L'heure passe vite, le bar ferme. Nous passons au Raid, endroit que je n'aime pas trop. Des visages connus m'interpellent. Etrange hasard. Michaël, Franck et brenig qui fêtaient avec M@nu sont départ pour Toronto. Le contact a l'air de bien passer entre tout le monde. On part au Queen. Je ne me souviens pas de grand chose. Juste de l'avoir regardé alors qu'il dansait et de Michaël qui sautait comme une puce.
samedi 5h30
Je dépose tout le monde près du vélo de Michaël, je rentre chez moi avec A. On fume un peu.

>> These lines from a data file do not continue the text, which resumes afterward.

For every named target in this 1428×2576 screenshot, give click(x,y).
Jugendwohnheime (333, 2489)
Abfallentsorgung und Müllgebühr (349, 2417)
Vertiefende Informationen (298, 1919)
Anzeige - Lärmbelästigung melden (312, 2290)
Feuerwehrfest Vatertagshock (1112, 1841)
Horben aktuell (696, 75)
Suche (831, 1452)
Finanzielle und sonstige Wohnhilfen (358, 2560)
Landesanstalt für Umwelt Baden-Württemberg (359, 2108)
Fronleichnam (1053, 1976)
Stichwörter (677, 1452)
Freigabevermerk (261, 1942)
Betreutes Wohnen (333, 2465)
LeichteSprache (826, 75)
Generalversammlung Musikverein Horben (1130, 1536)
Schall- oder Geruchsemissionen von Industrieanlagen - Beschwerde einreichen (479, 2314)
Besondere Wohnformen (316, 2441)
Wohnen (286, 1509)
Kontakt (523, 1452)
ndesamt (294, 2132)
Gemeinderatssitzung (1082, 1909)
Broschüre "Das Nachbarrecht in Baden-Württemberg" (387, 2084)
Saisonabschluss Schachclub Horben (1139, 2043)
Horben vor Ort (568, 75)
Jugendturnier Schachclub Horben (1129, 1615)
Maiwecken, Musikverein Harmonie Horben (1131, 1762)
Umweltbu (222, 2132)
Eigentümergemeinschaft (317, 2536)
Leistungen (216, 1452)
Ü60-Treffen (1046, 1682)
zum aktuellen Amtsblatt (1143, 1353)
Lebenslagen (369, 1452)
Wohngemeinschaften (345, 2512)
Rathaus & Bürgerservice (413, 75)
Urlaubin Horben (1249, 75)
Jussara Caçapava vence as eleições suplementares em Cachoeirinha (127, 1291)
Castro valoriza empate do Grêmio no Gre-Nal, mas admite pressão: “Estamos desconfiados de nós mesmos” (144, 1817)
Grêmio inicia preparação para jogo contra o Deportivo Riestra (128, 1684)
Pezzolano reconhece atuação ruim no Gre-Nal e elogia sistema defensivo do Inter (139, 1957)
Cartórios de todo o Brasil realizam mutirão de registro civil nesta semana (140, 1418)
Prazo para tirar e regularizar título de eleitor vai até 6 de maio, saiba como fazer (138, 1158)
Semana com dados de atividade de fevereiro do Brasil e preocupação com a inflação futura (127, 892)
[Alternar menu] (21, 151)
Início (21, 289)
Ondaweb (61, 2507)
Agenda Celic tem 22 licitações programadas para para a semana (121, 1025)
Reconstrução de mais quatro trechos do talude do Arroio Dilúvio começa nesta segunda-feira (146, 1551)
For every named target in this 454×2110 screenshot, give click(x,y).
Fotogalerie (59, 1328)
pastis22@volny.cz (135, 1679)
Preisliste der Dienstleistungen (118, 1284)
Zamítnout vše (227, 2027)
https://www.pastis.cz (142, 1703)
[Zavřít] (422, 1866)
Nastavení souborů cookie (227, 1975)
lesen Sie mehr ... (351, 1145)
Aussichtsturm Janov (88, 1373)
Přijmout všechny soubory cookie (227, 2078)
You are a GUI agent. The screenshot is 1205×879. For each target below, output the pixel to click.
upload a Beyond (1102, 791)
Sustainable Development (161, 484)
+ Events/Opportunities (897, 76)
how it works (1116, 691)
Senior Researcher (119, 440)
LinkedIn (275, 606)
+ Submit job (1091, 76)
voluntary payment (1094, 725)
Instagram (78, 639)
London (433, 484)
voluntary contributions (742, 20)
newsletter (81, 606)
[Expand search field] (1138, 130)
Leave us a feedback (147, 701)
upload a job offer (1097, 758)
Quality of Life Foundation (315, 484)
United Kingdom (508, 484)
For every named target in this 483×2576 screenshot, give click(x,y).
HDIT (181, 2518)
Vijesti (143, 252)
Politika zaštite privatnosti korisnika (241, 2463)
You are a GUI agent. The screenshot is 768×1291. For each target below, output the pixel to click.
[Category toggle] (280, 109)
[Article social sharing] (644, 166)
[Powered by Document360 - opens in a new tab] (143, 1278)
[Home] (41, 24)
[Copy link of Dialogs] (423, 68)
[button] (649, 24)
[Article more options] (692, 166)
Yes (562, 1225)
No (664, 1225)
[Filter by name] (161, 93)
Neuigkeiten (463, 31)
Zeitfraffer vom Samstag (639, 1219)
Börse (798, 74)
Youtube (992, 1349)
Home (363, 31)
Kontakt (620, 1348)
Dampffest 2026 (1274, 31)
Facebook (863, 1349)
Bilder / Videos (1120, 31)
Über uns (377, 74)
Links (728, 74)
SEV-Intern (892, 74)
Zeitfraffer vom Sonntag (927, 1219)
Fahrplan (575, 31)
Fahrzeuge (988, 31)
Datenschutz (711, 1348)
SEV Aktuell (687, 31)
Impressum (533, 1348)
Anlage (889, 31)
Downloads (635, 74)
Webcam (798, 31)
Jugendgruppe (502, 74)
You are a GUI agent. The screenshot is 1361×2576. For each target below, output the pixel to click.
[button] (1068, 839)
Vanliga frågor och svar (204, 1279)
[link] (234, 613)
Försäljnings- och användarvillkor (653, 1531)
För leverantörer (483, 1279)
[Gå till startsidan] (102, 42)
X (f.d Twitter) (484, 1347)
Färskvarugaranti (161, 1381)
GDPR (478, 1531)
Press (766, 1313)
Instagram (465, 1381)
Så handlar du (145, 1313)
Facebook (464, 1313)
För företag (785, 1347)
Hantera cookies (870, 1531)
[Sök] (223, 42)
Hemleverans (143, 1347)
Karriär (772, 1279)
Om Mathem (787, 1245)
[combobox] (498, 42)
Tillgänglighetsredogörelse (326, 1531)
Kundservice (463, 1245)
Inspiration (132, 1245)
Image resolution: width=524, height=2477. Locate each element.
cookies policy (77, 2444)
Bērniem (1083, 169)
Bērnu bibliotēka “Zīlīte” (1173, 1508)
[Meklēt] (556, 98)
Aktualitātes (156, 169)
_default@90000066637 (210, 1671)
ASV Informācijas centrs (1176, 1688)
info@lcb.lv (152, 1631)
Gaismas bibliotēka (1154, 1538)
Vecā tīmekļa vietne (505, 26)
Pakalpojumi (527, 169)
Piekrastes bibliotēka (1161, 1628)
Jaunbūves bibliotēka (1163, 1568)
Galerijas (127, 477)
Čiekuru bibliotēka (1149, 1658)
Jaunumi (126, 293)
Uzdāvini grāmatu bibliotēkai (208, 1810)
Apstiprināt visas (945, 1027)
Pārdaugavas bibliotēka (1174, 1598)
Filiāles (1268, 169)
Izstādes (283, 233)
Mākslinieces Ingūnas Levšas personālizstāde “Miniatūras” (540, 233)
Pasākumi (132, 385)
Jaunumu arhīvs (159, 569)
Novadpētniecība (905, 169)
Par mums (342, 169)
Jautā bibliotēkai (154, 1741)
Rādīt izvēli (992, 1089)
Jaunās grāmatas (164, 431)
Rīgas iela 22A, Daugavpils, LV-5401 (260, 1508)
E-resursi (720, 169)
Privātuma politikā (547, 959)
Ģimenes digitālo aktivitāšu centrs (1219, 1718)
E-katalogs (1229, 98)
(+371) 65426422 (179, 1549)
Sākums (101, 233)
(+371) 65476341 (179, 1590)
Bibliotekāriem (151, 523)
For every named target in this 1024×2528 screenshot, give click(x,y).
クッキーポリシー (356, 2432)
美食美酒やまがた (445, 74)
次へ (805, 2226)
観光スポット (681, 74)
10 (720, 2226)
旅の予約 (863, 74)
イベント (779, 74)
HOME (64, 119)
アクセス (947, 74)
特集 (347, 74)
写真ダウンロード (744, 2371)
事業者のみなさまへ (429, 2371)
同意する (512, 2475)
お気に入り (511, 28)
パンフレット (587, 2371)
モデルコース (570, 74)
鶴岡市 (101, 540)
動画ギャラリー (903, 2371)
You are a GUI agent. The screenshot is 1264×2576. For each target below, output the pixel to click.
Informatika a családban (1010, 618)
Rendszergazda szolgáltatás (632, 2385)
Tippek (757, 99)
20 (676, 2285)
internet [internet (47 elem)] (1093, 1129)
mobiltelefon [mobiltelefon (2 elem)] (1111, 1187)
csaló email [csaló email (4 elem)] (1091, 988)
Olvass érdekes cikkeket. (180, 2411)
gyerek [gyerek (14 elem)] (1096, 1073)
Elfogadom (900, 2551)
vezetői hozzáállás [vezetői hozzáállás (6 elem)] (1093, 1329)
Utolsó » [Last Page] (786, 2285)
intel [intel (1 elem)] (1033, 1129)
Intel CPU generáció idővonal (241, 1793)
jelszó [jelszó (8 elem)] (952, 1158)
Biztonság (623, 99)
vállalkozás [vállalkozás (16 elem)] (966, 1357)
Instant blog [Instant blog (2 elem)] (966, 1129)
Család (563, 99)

Il est expert pour fabriquer des joints élégants. Il aime ça visiblement. Il me dit qu'il est totalement défoncé, il m'embrasse goulument. Il me dit qu'il veut aller dans mon lit. On se déshabille vite. On a hâte. Son corps est chaud et très doux. Je me dis que ca n'est pas possible, ce qui arrive, que je rêve ou bien que j'ai vraiment trop de chance. Visiblement il adore le sexe. On s'endort aussitôt, et on remet ça plus tard dans la nuit.
samedi 11h00
Je le regarde dormir. Je pourrais rester là à le regarder pendant des heures, médusé par la sérénité de son beau visage. J'ai très envie de lui proposer de partir. Je n'ose pas. Peur qu'il me prenne pour un fou.
samedi 12h00
Il se réveille lentement. Il me sourit. Je lui dis bonjour.
- "Ca te dit qu'on parte à Amsterdam?"
- "Quand? Maintenant?"
- "Oui, Maintenant."
- "D'accord, mais il faut que je repasse à Versailles prendre des affaires."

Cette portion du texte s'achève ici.